The Man Behind The Ice Bucket Challenge – Pete Frates
For the past two weeks, every time I open up my Facebook page, I see a new video of one of my friends accepting the ALS Water Bucket Challenge and then dumping a mixture of ice and water over their heads. In turn, they get to nominate 3 other individuals to do the same thing within 24 hours. It’s interesting and sometimes hilarious to watch, but I wanted to know where this challenge began and the motivation behind it.
Pete Frates: It turns out a 27-year-old named Peter Frates was diagnosed with ALS in 2012. He was a three sport athlete in high school and captain of his baseball team at Boston College. When told about the diagnosis and given roughly 1,000 days to live, his words were, “Ok, Let’s strap it on.” He made it his mission to raise awareness and funding for this little known disease and work towards a cure. In May of 2014, a friend introduced the ice bucket challenge and nominated others to take it in Pete’s honor. It has become a movement and a phenomenon. Last year the ALS association raised 2.5 million dollars. Since May, they have raised 80 million dollars and the total is growing by the hour. Since his diagnosis, Pete has married his girlfriend and they are expecting a baby boy later this year…. and he has lost most of his physical abilities, including the ability to speak, walk or chew food.
https://www.youtube.com/watch?v=yCoKB_tU9ng (please watch this ESPN video)
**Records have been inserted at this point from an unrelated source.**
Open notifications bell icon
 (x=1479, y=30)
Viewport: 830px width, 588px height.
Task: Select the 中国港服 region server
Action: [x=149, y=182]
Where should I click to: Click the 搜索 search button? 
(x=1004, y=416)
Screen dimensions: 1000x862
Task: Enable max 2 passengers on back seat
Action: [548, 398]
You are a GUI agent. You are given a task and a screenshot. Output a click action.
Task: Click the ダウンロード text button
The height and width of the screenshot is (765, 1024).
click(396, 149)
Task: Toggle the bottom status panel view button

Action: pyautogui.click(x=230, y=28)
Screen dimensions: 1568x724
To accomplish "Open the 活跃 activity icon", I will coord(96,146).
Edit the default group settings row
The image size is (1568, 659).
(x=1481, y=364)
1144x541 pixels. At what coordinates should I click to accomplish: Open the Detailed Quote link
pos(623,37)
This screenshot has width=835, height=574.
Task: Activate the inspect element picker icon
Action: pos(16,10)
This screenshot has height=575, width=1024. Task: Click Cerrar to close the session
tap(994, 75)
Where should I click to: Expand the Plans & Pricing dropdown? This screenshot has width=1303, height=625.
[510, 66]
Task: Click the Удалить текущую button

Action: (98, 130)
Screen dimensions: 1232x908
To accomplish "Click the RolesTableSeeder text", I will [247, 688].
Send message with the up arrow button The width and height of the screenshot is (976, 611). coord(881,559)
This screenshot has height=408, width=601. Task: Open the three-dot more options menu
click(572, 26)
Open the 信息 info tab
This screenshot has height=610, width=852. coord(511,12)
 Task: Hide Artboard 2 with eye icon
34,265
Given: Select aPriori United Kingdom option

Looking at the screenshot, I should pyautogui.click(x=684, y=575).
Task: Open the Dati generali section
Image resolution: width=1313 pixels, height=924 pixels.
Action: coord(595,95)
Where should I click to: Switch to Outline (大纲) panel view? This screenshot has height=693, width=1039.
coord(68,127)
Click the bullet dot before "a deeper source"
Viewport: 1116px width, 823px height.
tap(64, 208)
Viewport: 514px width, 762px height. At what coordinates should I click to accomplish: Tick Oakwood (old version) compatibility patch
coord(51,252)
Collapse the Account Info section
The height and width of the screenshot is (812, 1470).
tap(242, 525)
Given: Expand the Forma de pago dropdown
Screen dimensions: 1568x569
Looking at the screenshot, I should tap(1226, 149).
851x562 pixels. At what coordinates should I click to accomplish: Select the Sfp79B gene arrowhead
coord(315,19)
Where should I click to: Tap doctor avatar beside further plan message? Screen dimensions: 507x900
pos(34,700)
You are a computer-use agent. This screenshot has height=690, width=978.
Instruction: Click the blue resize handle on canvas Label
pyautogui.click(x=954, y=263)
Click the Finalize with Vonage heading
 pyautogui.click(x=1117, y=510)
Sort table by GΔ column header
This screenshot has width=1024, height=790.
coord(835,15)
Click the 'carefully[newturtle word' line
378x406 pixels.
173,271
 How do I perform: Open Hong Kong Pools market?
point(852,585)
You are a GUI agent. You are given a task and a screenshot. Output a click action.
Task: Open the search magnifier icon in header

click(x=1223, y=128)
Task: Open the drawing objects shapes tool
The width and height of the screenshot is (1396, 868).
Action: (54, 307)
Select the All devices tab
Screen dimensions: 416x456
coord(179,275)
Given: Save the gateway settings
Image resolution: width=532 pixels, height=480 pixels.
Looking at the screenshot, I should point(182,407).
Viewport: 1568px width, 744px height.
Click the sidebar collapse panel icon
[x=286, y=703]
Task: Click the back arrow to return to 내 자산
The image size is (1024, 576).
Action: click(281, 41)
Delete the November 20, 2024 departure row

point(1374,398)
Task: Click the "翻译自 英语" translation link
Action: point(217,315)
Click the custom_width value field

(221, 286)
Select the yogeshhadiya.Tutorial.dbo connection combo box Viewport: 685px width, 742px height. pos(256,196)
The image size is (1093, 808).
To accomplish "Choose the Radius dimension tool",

ALS: This disease was made famous when Lou Gehrig, a famous major league baseball player, announced that he had this little known disease in 1939 in the prime of his career. Very few people knew this disease so many referred to it as “Lou Gehrig’s Disease.” https://www.youtube.com/watch?v=626Dt9JdjQs (Lou Gehrig’s farewell speech)
ALS is a neuro-degenerative disease. This disease impedes the neurons that send messages from the brain to the spinal cord. It is these messages that allow someone to walk, run, talk, chew, smile, lift an arm… As the disease progresses, a person loses more and more abilities, eventually dying because the brain can’t tell the body to even breathe.
- This disease has no treatments or no cure.
- The life expectancy from the time of diagnosis is 1,000 days, although some live beyond 5 years.
- .00002% of the population is diagnosed with ALS or 2 out of every 100,000 people.
- ALS can strike anyone, regardless of age, ethnicity or gender.
Joe’s Perspective: With so few people affected by ALS, the odds are that you will not get this disease or even directly know someone who has it. So, why should you care? We should all care about the .00002 percent who are afflicted with this disease. It is an awful disease and an inhumane way to die… with little or no hope. Scientists and doctors have been working on a possible treatment for decades. However, the funding is minuscule compared to diseases like cancer, AIDS or Alzheimer’s. The individuals afflicted with ALS deserve the best effort from the best minds to help find a cure, so individuals like Pete Frates can watch their children grow.
Your Turn: Please place your comments below, (2) like and share our Facebook page (character development & leadership) or (3) tweet to @CDandLeadership using #icebucketchallenge)
1. To date, no one has challenged me to take the ice bucket challenge and I know my children would love to dump water over my head. So, if you are teaching this class or taking this class, I challenge you to post a video of yourself dumping ice-cold water over your head and then nominate me to do the same thing on the company’s Facebook page – https://www.facebook.com/characterandleadership. I will then take the challenge and write a nice check to ALS.
2. This should provide a new context for the Week 2 Ethical Dilemma question, “If you knew you were going to die by the end of the semester, what one thing would you like to do before you die?” Many students have provided non-productive and attention-seeking answers. If I were teaching this class now and I got those answers, I would play the video above and ask the question again. I would hope Pete Frates sets the standard for us all – cure a disease, marry your best friend, pass on your legacy and start a positive revolution. So, what would you do?